Exercise prompt. The result is the exact lines from the one containing "The image size is (1203, 741)." through the final line of the entries; leave out the pictures.

The records.
━━━━━━

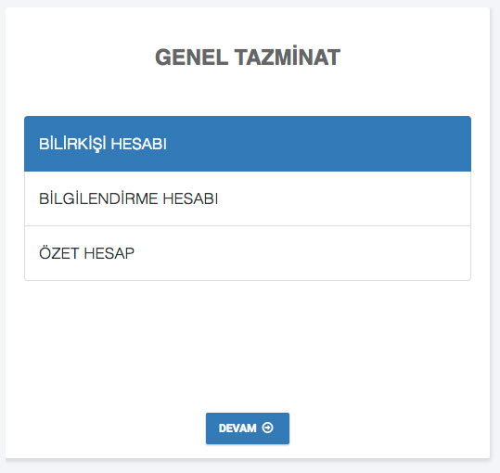Open the informational BİLGİLENDİRME HESABI entry
The image size is (500, 473).
[x=248, y=198]
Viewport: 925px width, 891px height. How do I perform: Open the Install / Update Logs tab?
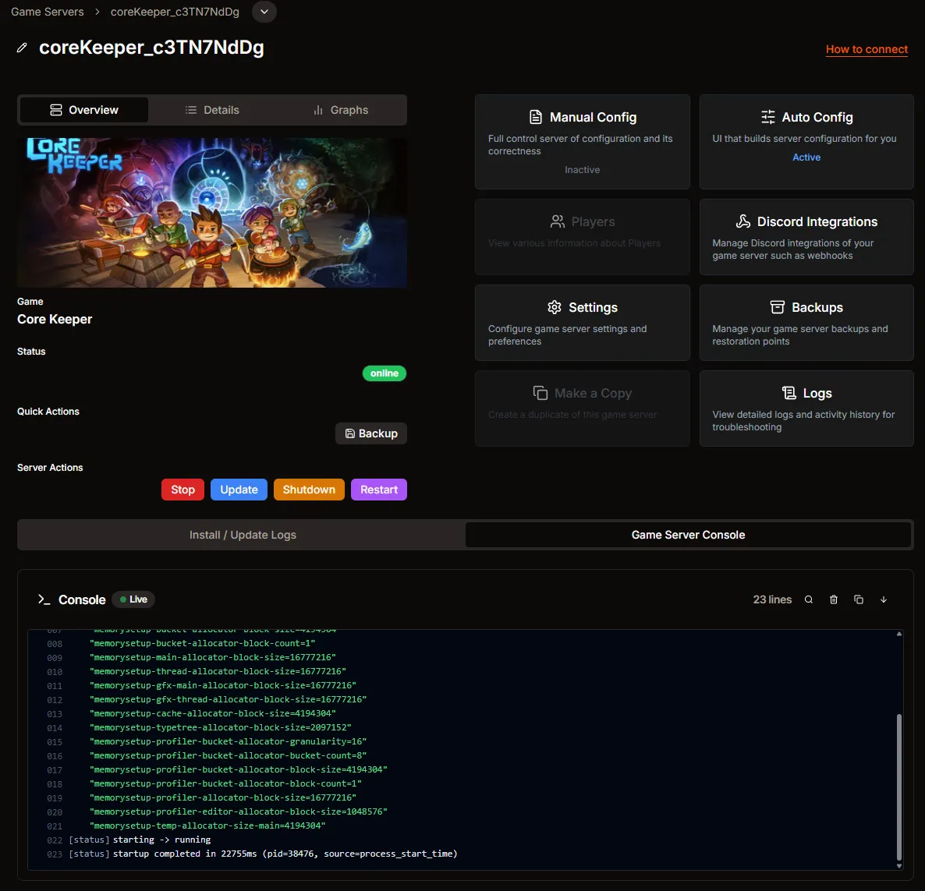pos(242,535)
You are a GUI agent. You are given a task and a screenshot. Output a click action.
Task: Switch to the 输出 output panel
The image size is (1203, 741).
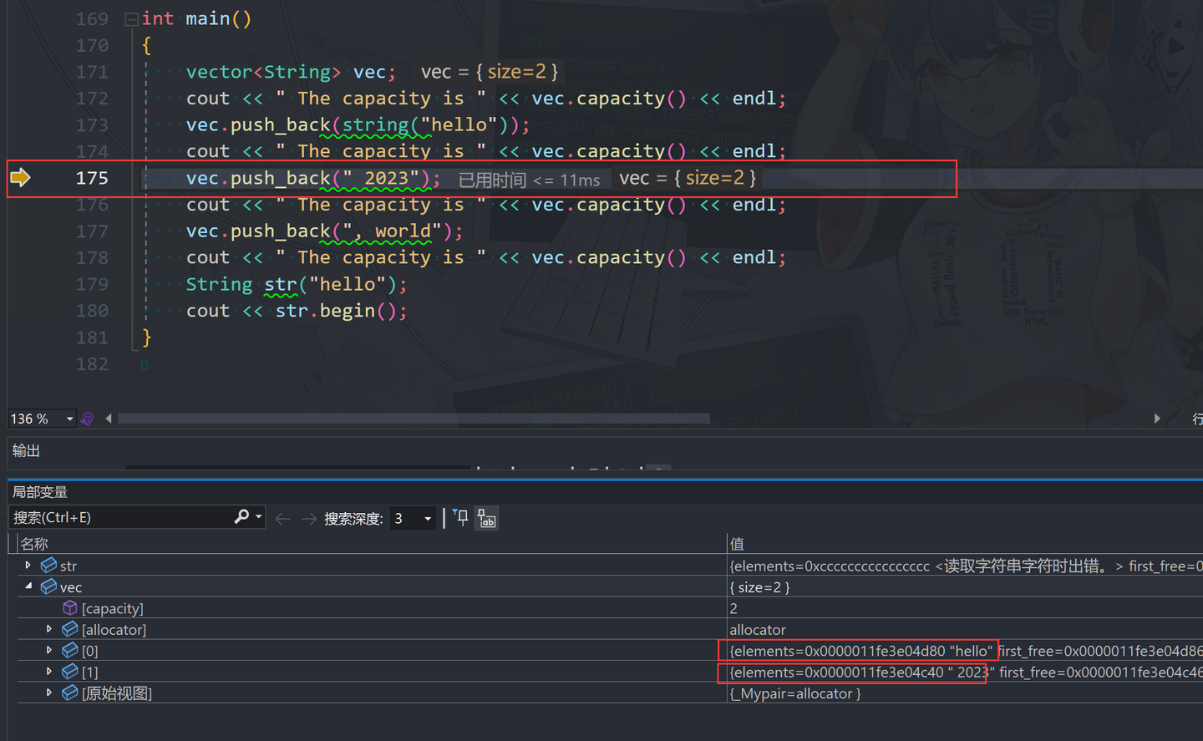click(x=25, y=450)
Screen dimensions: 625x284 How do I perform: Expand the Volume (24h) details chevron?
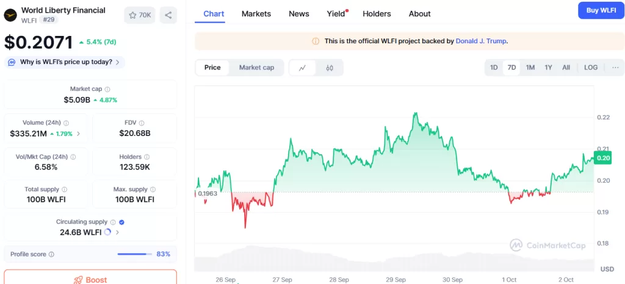coord(78,133)
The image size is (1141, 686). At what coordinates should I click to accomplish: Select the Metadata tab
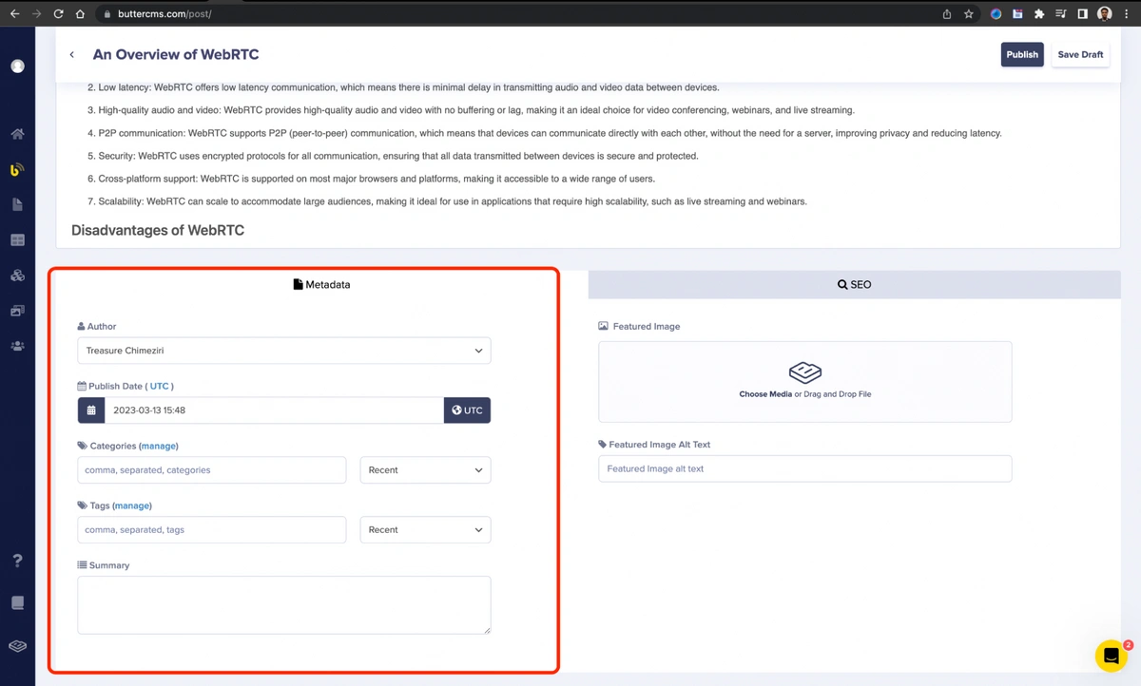[x=321, y=284]
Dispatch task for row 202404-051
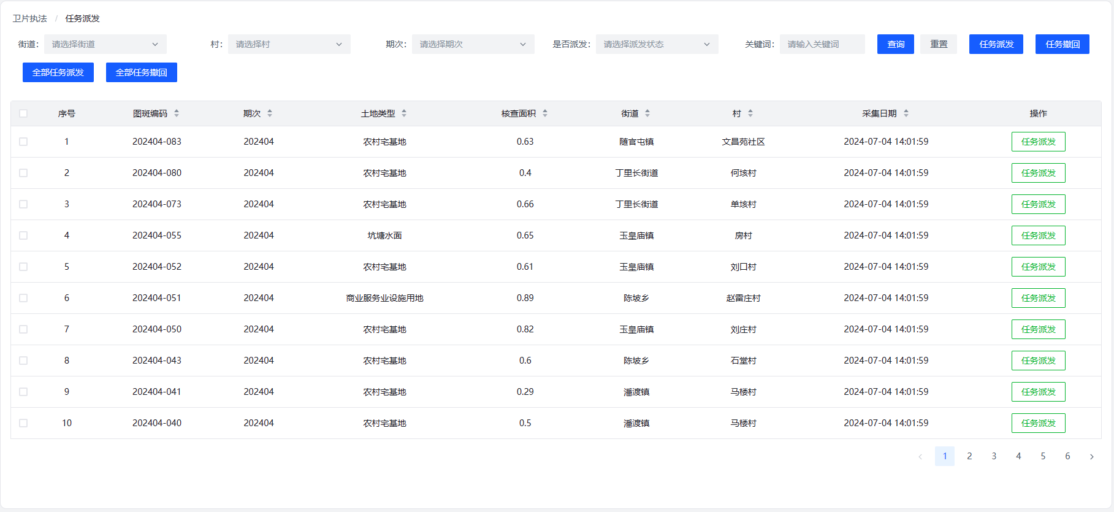 [x=1038, y=298]
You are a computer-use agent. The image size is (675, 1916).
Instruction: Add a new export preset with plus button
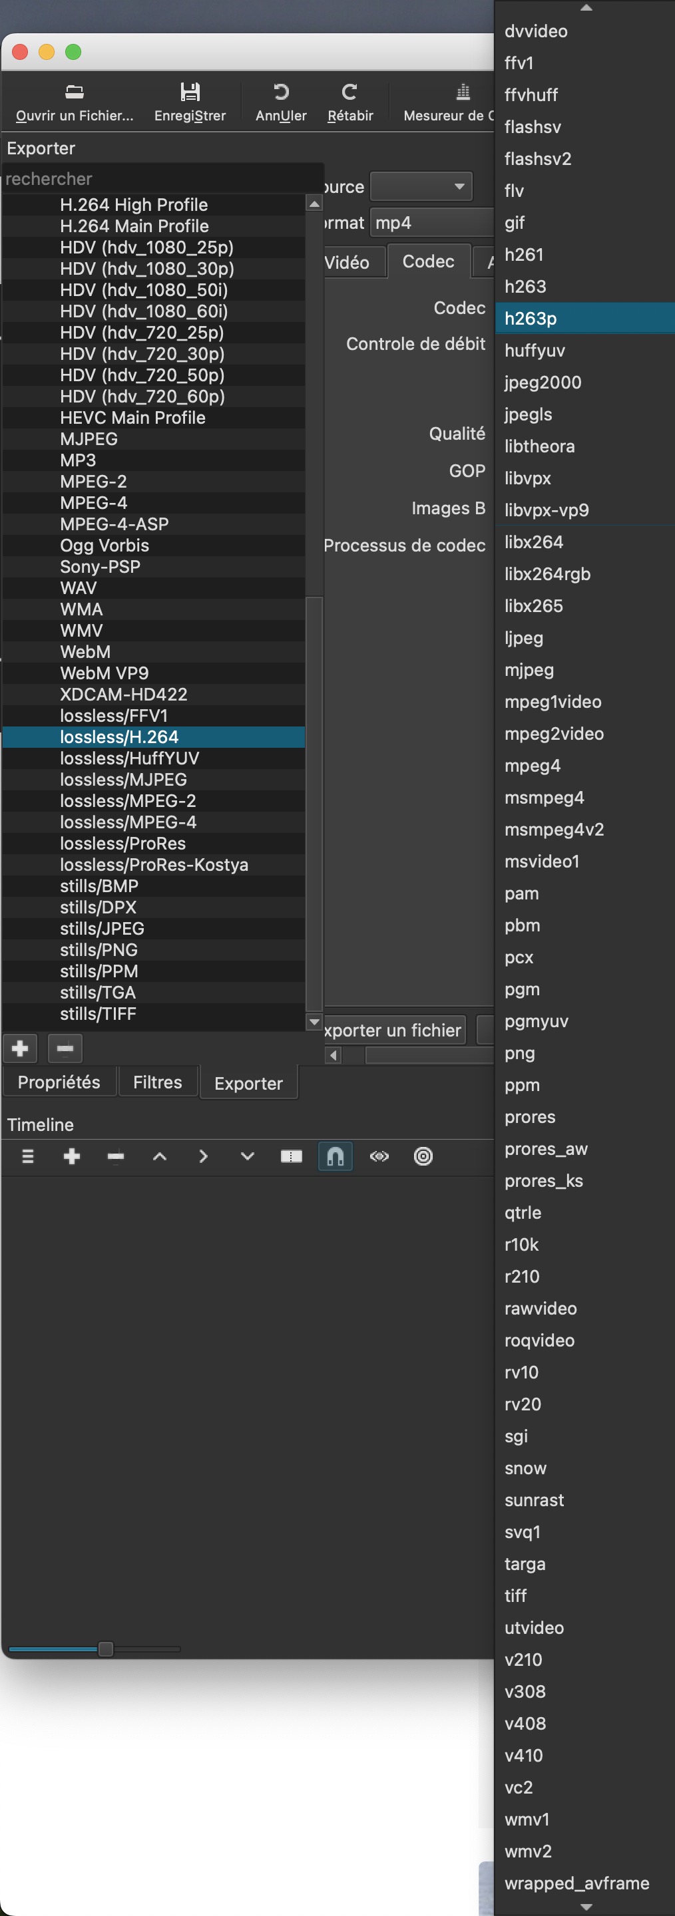coord(20,1049)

━━━━━━

The completed task.
The image size is (1203, 741).
click(x=25, y=450)
Screen dimensions: 625x284 How do I perform: Expand the Volume (24h) details chevron?
coord(78,133)
The image size is (1141, 686). At what coordinates should I click to accomplish: Select the Metadata tab
[x=321, y=284]
Dispatch task for row 202404-051
 [x=1038, y=298]
You are a computer-use agent. The image size is (675, 1916).
Instruction: Add a new export preset with plus button
coord(20,1049)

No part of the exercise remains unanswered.